ASSIGNED TASK
Your answer should be the lines below from the one with "Task: Kill the terminal with the trash icon" to the one with "Task: Click the golden coin pile symbol", both included, given again exactly and with nothing added.
THE DATA Start Marker
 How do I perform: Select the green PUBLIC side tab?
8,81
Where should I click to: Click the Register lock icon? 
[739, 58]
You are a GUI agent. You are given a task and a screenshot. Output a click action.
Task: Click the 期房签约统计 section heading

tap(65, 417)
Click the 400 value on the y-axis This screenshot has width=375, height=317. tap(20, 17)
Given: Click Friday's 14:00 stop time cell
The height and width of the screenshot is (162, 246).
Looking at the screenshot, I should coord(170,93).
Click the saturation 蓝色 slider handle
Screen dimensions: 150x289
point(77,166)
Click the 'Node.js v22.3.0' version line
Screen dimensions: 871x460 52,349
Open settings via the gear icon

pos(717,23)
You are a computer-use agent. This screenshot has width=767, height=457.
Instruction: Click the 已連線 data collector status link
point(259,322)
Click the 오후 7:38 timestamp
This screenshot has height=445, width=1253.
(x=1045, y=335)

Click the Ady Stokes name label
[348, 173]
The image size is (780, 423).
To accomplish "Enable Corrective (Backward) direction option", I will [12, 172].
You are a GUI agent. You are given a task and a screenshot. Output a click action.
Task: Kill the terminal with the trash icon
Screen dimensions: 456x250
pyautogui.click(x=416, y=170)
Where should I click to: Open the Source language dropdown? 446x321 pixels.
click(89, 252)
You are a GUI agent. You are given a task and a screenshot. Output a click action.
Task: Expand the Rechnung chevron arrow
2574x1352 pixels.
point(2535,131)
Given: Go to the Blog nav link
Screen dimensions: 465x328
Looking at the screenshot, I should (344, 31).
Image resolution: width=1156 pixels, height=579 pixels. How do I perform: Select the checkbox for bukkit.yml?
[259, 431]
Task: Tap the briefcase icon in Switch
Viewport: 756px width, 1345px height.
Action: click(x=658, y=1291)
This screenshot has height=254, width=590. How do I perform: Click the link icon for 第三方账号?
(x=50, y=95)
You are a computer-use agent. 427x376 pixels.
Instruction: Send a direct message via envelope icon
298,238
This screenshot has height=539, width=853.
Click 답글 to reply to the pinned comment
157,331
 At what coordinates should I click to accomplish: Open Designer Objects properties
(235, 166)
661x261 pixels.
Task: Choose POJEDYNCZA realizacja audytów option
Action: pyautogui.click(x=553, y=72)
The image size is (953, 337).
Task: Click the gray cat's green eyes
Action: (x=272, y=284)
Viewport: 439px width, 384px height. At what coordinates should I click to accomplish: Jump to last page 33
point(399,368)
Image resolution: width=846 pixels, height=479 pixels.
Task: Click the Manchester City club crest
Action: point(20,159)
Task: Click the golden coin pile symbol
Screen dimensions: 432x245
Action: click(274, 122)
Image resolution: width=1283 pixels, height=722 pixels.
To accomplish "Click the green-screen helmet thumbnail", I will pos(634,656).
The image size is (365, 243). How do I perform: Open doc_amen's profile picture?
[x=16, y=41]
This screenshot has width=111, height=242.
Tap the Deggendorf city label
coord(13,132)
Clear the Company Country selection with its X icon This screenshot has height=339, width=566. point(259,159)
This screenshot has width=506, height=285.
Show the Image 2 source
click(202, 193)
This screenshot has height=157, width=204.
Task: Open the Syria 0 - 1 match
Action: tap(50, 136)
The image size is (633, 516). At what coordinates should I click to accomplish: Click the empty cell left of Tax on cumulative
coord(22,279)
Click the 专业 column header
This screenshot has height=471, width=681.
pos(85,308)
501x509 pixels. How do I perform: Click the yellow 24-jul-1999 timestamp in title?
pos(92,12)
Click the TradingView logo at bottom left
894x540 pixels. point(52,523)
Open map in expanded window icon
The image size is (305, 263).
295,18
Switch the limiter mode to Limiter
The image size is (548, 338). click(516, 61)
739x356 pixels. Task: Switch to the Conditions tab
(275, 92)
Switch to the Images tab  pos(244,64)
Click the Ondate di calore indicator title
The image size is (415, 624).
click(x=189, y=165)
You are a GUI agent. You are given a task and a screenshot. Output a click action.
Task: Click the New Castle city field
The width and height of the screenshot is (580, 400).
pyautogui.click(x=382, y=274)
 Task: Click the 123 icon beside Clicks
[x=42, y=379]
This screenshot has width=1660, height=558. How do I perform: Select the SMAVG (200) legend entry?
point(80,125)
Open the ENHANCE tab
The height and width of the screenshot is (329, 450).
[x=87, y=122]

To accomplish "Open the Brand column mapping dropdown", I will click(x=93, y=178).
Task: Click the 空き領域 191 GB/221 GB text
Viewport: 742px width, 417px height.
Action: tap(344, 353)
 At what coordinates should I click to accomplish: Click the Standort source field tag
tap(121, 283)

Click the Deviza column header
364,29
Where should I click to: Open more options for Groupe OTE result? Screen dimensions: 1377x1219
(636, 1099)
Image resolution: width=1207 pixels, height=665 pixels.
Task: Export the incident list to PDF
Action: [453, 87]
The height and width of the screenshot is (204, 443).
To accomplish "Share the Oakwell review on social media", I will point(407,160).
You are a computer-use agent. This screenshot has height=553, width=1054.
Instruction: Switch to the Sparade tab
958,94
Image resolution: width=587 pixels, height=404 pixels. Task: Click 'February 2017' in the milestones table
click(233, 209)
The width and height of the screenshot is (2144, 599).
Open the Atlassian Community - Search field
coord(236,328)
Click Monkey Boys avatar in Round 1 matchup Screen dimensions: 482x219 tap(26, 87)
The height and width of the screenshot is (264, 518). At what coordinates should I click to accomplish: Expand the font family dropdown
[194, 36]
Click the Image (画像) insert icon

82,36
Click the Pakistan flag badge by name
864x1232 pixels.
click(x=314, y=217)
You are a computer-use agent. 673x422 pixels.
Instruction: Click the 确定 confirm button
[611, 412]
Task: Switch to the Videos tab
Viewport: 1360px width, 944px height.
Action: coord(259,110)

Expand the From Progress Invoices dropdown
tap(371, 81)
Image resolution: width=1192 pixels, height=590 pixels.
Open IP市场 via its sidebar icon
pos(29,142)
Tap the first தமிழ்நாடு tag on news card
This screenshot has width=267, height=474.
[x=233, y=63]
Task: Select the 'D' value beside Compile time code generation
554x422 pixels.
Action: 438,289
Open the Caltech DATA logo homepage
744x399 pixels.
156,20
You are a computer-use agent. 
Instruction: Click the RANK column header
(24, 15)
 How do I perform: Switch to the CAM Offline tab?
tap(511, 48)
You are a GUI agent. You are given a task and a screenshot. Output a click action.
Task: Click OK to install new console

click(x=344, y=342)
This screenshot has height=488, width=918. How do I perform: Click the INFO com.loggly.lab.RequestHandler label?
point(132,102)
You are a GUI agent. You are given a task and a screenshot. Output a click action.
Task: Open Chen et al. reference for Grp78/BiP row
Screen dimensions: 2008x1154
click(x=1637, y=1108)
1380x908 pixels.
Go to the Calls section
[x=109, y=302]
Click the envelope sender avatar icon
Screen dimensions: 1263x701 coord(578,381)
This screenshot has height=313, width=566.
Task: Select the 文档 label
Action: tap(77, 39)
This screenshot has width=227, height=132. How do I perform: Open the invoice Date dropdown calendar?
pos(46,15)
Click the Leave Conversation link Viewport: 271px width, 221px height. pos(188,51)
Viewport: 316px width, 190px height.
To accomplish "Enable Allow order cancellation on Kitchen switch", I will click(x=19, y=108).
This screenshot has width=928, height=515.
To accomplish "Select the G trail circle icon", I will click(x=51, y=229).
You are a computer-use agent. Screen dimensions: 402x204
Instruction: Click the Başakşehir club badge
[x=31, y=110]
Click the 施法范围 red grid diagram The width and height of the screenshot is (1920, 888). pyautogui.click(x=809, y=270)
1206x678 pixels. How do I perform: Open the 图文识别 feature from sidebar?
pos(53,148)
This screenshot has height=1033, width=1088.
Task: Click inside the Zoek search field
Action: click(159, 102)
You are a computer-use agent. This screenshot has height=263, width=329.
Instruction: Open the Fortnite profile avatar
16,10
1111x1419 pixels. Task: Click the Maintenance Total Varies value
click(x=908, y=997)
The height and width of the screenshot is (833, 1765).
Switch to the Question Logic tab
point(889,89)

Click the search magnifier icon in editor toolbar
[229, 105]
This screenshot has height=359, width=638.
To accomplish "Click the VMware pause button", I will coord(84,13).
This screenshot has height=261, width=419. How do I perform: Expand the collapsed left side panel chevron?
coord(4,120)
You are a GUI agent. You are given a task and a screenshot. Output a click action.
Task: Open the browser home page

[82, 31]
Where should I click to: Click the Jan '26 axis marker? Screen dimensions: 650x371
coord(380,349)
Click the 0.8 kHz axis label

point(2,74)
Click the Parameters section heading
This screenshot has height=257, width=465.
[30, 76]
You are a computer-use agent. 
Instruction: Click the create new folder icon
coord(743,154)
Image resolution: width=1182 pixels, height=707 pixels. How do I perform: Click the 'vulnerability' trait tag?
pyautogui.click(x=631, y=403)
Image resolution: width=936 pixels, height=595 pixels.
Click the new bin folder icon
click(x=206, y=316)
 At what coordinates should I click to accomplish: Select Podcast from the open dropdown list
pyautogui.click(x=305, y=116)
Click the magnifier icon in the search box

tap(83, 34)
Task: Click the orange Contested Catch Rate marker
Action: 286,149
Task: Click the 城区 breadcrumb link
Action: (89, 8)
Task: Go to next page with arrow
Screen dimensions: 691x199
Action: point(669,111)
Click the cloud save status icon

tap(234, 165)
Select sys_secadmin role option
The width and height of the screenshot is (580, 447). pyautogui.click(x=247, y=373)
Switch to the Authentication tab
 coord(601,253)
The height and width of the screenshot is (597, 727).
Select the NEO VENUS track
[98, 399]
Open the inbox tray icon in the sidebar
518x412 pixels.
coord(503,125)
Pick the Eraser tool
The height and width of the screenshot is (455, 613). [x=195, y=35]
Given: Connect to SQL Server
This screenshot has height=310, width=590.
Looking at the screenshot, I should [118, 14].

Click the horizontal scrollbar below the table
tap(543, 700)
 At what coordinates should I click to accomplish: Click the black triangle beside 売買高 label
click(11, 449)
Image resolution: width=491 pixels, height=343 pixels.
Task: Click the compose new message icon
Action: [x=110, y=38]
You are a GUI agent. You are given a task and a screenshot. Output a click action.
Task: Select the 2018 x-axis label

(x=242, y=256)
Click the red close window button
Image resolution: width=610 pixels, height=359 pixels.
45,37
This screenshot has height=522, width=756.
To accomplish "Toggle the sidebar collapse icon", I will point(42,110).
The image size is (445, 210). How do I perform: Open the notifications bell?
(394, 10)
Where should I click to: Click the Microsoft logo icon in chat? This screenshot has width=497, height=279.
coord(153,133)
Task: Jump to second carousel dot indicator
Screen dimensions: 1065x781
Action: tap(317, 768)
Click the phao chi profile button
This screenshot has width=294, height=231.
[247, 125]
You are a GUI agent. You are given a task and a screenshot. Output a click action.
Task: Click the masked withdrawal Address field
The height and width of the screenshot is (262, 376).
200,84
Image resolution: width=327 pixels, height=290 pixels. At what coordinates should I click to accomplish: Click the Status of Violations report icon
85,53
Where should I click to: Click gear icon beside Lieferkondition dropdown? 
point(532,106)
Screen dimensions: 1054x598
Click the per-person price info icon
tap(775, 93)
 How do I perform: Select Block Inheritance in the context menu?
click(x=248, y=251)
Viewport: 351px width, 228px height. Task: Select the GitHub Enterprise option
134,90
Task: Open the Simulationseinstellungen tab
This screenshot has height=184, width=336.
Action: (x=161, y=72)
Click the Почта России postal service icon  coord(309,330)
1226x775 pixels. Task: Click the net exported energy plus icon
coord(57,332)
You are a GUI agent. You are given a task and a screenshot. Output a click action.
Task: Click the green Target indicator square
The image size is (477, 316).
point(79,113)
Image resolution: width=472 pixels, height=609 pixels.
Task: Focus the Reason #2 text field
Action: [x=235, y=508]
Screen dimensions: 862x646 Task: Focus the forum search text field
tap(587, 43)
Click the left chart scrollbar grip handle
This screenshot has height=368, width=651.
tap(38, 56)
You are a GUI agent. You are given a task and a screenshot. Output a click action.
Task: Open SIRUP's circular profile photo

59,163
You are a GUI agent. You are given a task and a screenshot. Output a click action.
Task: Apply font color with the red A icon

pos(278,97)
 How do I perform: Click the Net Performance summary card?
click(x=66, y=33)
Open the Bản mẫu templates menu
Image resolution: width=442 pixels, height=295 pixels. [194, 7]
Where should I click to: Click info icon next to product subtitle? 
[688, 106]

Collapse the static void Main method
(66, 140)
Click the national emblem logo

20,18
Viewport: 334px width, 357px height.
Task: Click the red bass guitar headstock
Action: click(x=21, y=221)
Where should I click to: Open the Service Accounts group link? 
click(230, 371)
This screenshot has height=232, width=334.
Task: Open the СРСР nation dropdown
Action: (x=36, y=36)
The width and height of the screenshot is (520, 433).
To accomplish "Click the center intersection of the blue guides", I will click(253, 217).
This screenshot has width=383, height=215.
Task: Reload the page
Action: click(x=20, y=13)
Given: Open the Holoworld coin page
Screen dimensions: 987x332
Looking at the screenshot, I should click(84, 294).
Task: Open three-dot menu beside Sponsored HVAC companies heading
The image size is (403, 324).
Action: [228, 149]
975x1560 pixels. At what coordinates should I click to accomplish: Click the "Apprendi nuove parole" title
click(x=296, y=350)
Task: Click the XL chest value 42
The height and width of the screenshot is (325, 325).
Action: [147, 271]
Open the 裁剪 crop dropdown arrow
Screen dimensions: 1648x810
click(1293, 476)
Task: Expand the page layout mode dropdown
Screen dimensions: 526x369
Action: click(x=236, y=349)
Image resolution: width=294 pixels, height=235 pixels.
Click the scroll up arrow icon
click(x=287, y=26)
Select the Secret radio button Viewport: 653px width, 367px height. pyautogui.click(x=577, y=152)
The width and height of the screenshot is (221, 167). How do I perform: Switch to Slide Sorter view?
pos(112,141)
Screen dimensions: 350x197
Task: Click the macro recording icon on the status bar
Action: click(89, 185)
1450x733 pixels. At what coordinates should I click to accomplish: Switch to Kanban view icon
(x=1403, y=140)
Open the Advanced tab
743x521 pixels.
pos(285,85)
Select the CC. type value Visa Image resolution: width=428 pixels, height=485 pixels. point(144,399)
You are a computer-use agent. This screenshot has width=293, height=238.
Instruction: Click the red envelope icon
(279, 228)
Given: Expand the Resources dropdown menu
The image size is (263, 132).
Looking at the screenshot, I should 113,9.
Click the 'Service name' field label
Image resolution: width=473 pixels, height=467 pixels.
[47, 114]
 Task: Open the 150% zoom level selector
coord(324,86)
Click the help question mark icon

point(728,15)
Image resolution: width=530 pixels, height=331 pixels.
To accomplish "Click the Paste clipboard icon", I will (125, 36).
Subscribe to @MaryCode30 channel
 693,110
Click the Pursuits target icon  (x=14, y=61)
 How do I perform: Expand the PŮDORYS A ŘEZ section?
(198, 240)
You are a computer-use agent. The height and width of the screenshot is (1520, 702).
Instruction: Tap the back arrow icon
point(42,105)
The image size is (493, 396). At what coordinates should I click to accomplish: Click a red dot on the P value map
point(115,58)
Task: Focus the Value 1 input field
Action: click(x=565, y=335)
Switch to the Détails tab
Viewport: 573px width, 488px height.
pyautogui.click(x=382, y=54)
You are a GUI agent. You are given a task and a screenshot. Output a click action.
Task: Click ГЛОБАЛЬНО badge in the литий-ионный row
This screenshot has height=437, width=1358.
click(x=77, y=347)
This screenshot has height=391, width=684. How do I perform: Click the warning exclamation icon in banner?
THE DATA End Marker
RESPONSE TO THIS EXERCISE
Task: Kill the terminal with the trash icon
Screen dimensions: 456x250
pyautogui.click(x=416, y=170)
Where should I click to: Open the Source language dropdown? 446x321 pixels.
click(89, 252)
You are a GUI agent. You are given a task and a screenshot. Output a click action.
Task: Expand the Rechnung chevron arrow
2574x1352 pixels.
point(2535,131)
Given: Go to the Blog nav link
Screen dimensions: 465x328
Looking at the screenshot, I should (344, 31).
Image resolution: width=1156 pixels, height=579 pixels. How do I perform: Select the checkbox for bukkit.yml?
[259, 431]
Task: Tap the briefcase icon in Switch
Viewport: 756px width, 1345px height.
Action: click(x=658, y=1291)
This screenshot has height=254, width=590. How do I perform: Click the link icon for 第三方账号?
(x=50, y=95)
You are a computer-use agent. 427x376 pixels.
Instruction: Send a direct message via envelope icon
298,238
This screenshot has height=539, width=853.
Click 답글 to reply to the pinned comment
157,331
 At what coordinates should I click to accomplish: Open Designer Objects properties
(235, 166)
661x261 pixels.
Task: Choose POJEDYNCZA realizacja audytów option
Action: pyautogui.click(x=553, y=72)
The image size is (953, 337).
Task: Click the gray cat's green eyes
Action: (x=272, y=284)
Viewport: 439px width, 384px height. At what coordinates should I click to accomplish: Jump to last page 33
point(399,368)
Image resolution: width=846 pixels, height=479 pixels.
Task: Click the Manchester City club crest
Action: point(20,159)
Task: Click the golden coin pile symbol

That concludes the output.